随筆集

2024年1月22日

『東大ラグビー百年史』から① ラグビー記者・池口康雄さん

 ラグビー記者・池口康雄さんは、『東京大学ラグビー部百年史』(2023年刊行)に「ラグビー界の語り部」と紹介されている。東大ラグビー部生みの親・香山蕃さんに亡くなる前日にも会っており、その著『近代ラグビー百年』は香山蕃追悼をうたっている(1981年ベースボール・マガジン社刊)。

 池口さんは、成城学園で1935(昭和10)年の第18回全国中学ラグビー大会に右ロックとして出場した。FB選手が家族の反対で出場できず、14人で戦って1回戦で完敗した。

 旧制高校のリーグ戦にも出場、一高には30-0で勝っている。

 39(昭和14)年東大文学部に入学。1年生ながら満洲遠征メンバーに選ばれた。3年生の41年12月末で繰り上げ卒業が決まり、ライバル京大には14-3で勝利した。

 42年2月入営。中国大陸で左手薬指貫通の銃撃を受け陸軍病院へ入院。原隊復帰後、暗号解読要員に転属、中国唐山の司令部で終戦を迎えた、とある。

 48(昭和23)年毎日新聞入社。サンデー毎日→社会部→61(昭和36)年運動部ラグビー担当。79年に退社するまで18年間毎日新聞のラグビー記事を書き続けた。早稲田と明治、バックス攻撃の大西鐵之祐と前へFWの北島忠治両監督の早明戦が満員の観衆を集めた時代。その戦評はラグビーファン必読だった。

 東大が36-16で明大を破った試合の戦評を書いている。66年11月13日付。大正15年に8-6で勝利して以来で、見出しに「昭和になって初めて」。

 東大の勝因に「伝統のハード・タックルとストレート・ダッシュ」をあげ、大型FWの明大に一歩もひかなかった、と書いている。さらに「東大は理科系の選手11人をかかえているため、午後5時過ぎから投光機を使って合同練習をしてきた」。

 77年の早明戦は17―6。「ワセダ無残!ノートライ」。
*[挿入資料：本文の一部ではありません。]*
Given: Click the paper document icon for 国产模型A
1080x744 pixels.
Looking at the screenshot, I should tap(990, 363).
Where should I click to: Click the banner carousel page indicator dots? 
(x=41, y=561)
「昭和40年から続いた早稲田ラグビー栄光の記録、対抗戦7年連続優勝、対明大戦14連勝はついにピリオドが打たれた」。

「新婦人」1959年10月号

 池口さんは1955(昭和30)年8月、36歳で結婚した。お相手は、同じサンデー毎日にいた松田ふみ子さん、当時50歳。14歳差である。自立した女性ジャーナリストが、若手ジャーナリストと一緒になり話題になったらしい。夫婦別姓である。
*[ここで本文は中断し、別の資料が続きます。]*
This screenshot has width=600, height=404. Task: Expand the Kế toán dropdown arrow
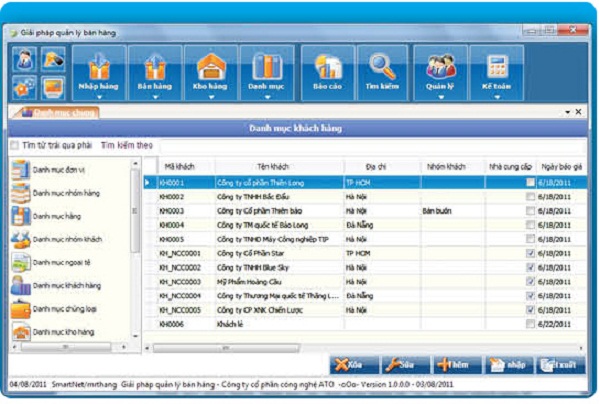(x=495, y=97)
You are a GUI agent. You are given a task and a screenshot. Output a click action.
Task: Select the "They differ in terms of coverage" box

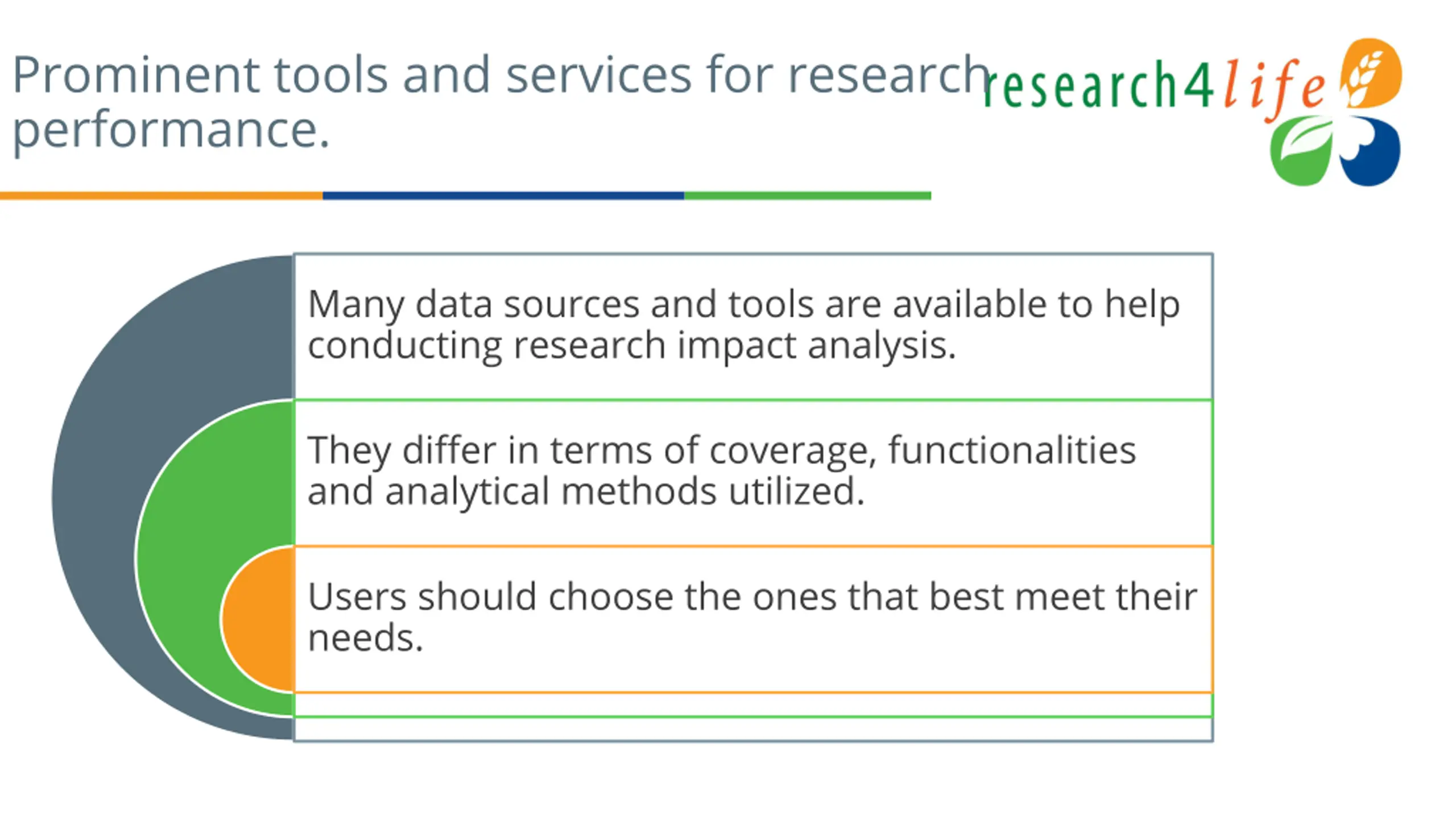click(x=754, y=473)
 雑誌「新婦人」59年10月号に写真付きの記事が載っている。「ワリカン夫婦論」。2人で共通して消費するもの、生活費や教養費は2人とも同じ額を負担する。被服費や、友人のおつきあいでお酒を飲んだり、お茶を飲むのは、各自の負担とする、とある。

 池口さんに原稿を書いてもらったことがある。1963(昭和38)年12月5日付社会面トップの記事。

 近代五種日本選手権のピストル競技で、五輪候補選手が鎮静剤とウイスキーを飲んでフラフラの状態でピストル競技に出場、標的に1発もタマが当たらなかったばかりか、係員に抱きかかえられて退場する際、立小便をしたのだ。
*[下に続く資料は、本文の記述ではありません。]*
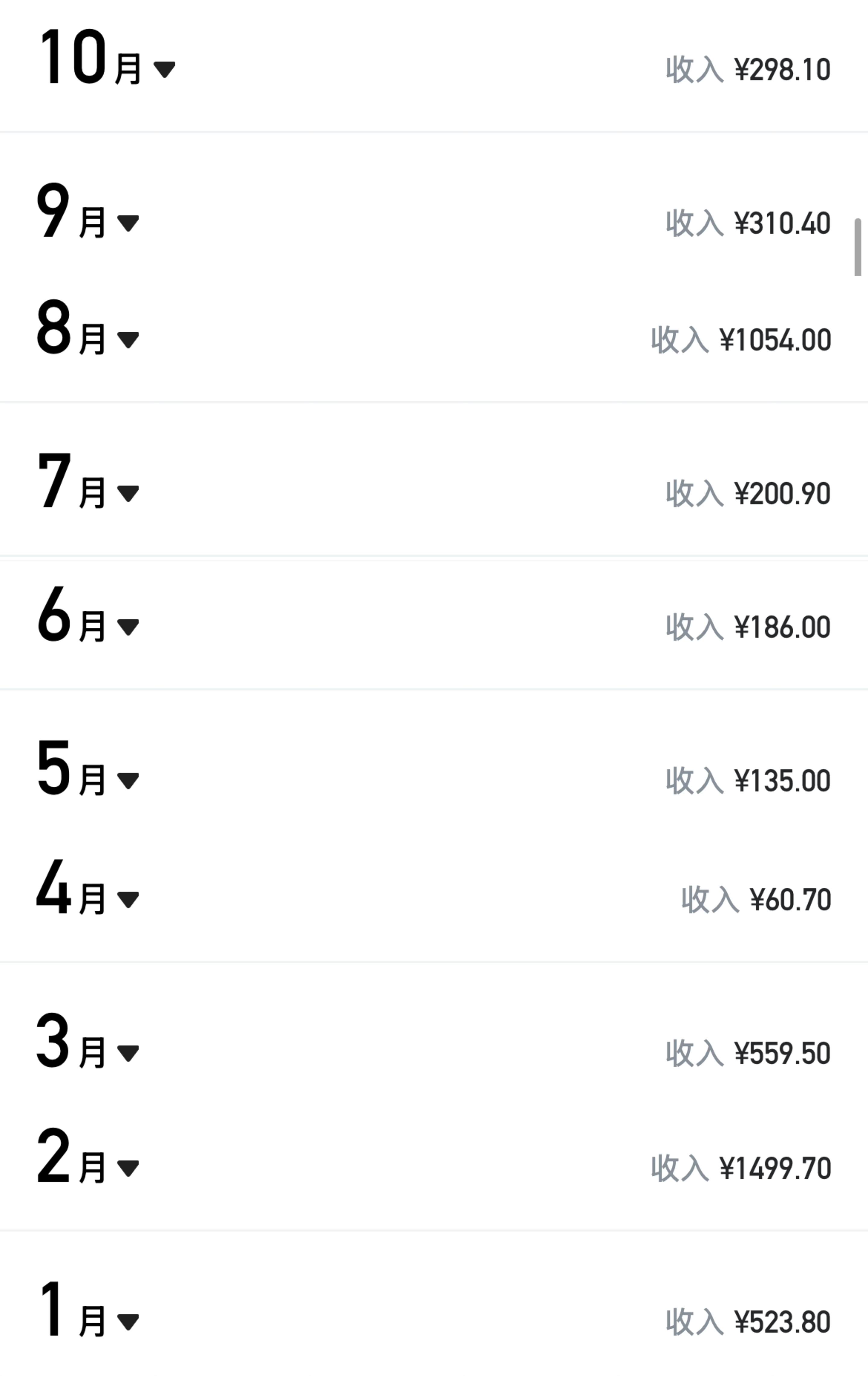Tap the 9月 income amount ¥310.40

[782, 223]
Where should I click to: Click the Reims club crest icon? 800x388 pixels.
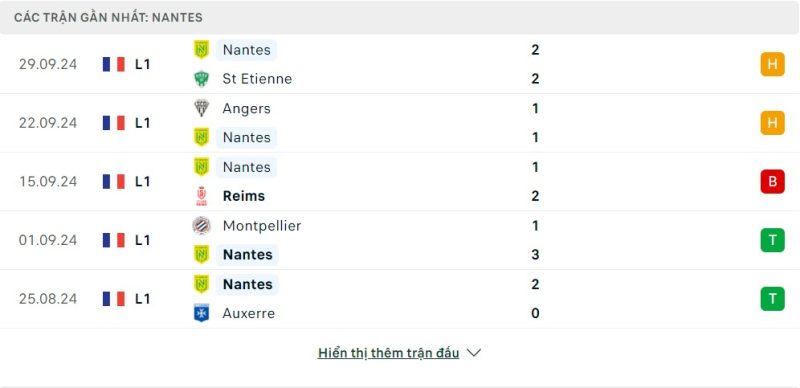tap(201, 196)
 自衛隊朝霞駐屯地内の射撃場に、早大4年生だった私(堤)が写真部山添昭二さん(1980年没50歳)とハイヤーで取材に行っていた。私は翌春毎日新聞入社が決まっていて、運動部でアルバイトをしていた。運動部はこの日全舷で、「記録だけでも写してこい」といわれたと思う。現場取材へ出るのは初めてだった。

 しかし、思わぬ事態の発生に、どう処理してよいか、全く分からなかった。社に上がって、事態をデスクに説明しているとき、全舷の一行が社に戻って来た。

 池口さんが原稿を書いてくれた。ドーピング記事の先駆けとなった。他紙はベタ記事で片づけていたのが、堂々社会面のトップ記事になった。社会部デスクは、大阪社会部出身の藤平信秀さん(寂信、2015年没92歳)だった。

 池口さんは、1990年逝去71歳。松田ふみ子さんはそれから6年後に亡くなった。91歳。